I did notice a few things but I made myself a new aluminum foil hat and took my meds so all is normal again


----------



## brandonnash (Mar 11, 2013)

I live pretty close to a national guard base and usually its just a ton of blackhawks flying around. Lately they have stopped and been replaced on fewer occasions by apaches. Never before have I seen apaches around here. They have a very distinct sound and I knew it when I heard them that it wasn't the typical black hawk. It looked as if they were both fully loaded also. No empty wings on these.


----------



## JPARIZ (Feb 25, 2013)

Meangreen said:


> I did notice a few things but I made myself a new aluminum foil hat and took my meds so all is normal again


I was going to say the exact same thing! You must be one of those gun loving conspiracy freaks too. Glad to meet you!


----------



## Meangreen (Dec 6, 2012)

JPARIZ said:


> I was going to say the exact same thing! You must be one of those gun loving conspiracy freaks too. Glad to meet you!
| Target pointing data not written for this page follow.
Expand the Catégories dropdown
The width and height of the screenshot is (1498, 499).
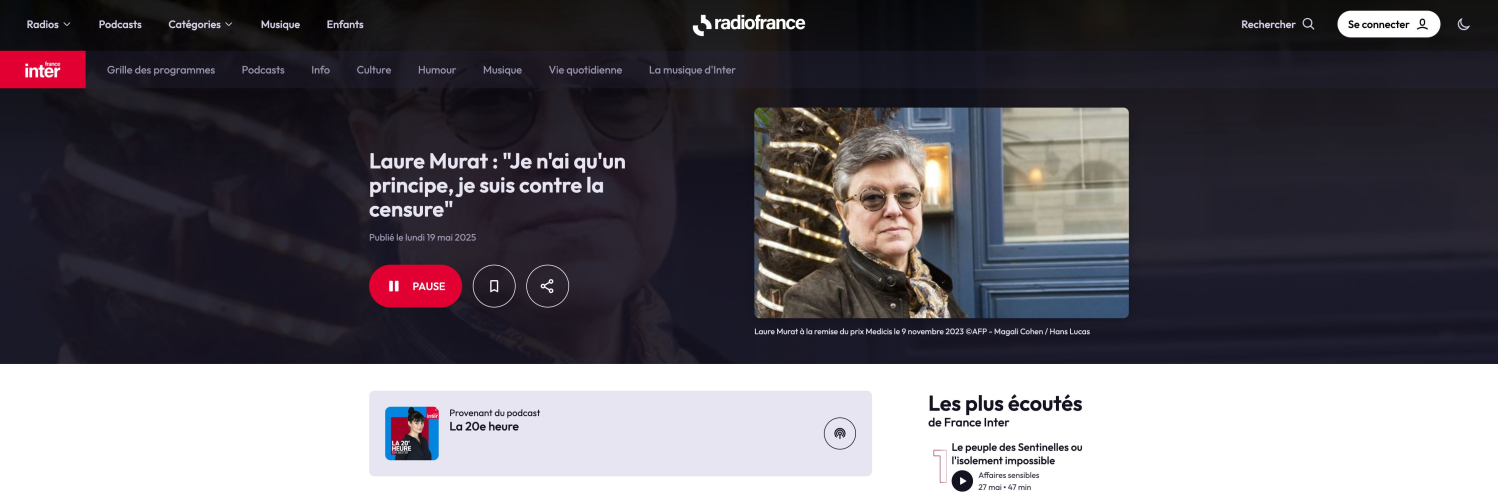[200, 24]
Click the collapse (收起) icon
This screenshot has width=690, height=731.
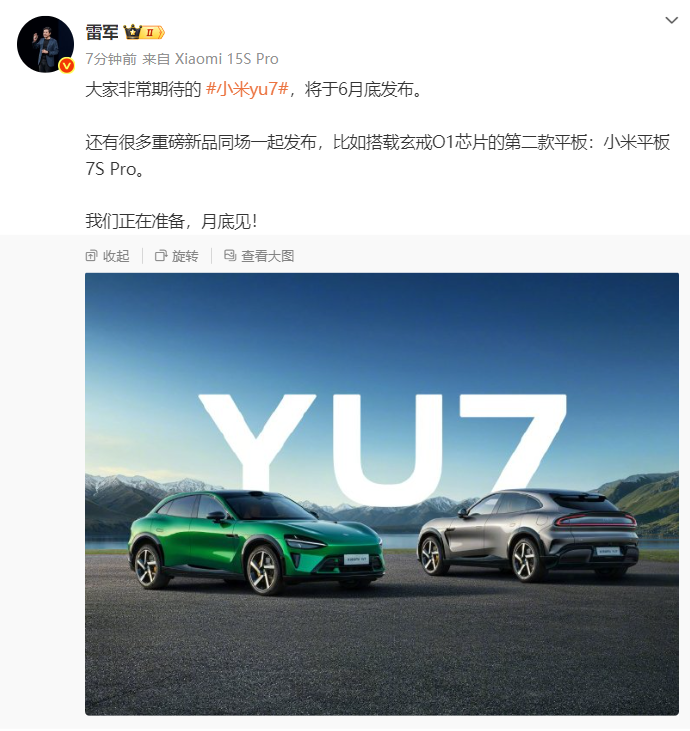91,255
I have been there done that and it is a pleasure to meet someone with the same sick sense of humor that got you thru it.


----------



## JPARIZ (Feb 25, 2013)

Meangreen said:


> I have been there done that and it is a pleasure to meet someone with the same sick sense of humor that got you thru it.


Again glad to meet you. The "voices" quit talking to me so I've been feeling somewhat lonely.


----------



## Meangreen (Dec 6, 2012)

JPARIZ said:


> Again glad to meet you. The "voices" quit talking to me so I've been feeling somewhat lonely.


Just as long as they don't start an argument. your fine!


----------



## emc (Apr 4, 2013)

*Lots of Janet Flights*

I live in Vegas and this morning observed a Janet flight coasting in for landing around 6.50 am. Then another one at 7.05 am. This is pretty unusual considering I have seen at least 1 or 2 more sightings in the last couple days. I usually only see these once a month.


----------